Document section.
We do have supply chain issues which persist in the global automotive industry, which is affecting the ability for many of our customers to produce and ship out vehicles. Although the end demand from the market remains robust. We expect both the domestic and export markets to witness positive sales development in the second quarter of FY22 across all major sectors, barring the agri equipment sector Q4 of 2022 barring the agri equipment sector.

In the international business also we see strong demand, but there are severe and unprecedented inflationary cost pressures across most variable cost elements such as raw material, logistics and energy, which will take a toll on the profitability of the company in the initial quarter till we get the recovery of these cost increases for which we are actively engaged with our customers and I would now like our head of sales and business development to talk about some of the key markets globally. Over to Subodh.

Available data.
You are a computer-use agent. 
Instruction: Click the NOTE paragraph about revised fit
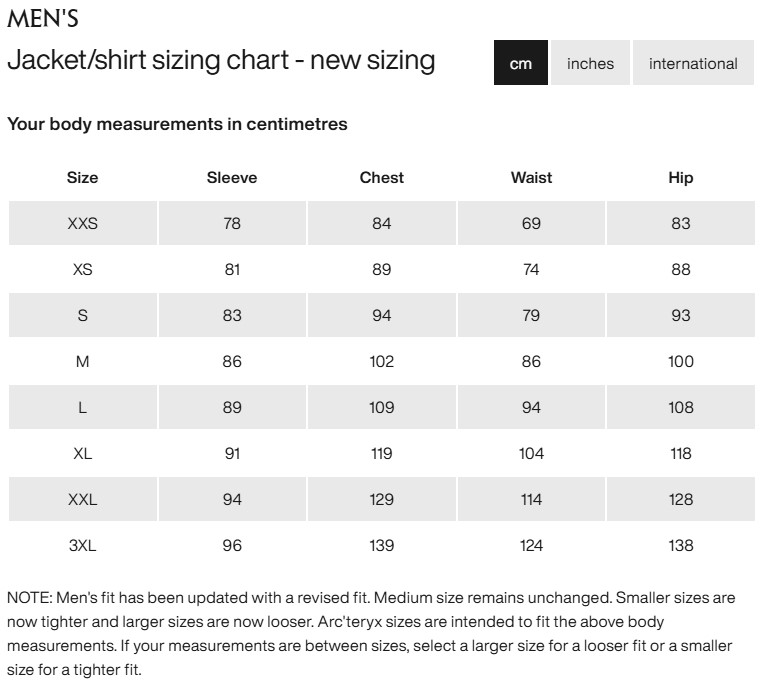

Jobs.
1 > In the business update, which variable cost elements does the speaker name as facing inflationary pressure?
2 > Quote the business update starting at "In the international" and ending at "Over to Subodh.".
The material above comes from a separate source.

Answers to the exercises.
1 > Raw material, logistics and energy.

2 >
In the international business also we see strong demand, but there are severe and unprecedented inflationary cost pressures across most variable cost elements such as raw material, logistics and energy, which will take a toll on the profitability of the company in the initial quarter till we get the recovery of these cost increases for which we are actively engaged with our customers and I would now like our head of sales and business development to talk about some of the key markets globally. Over to Subodh.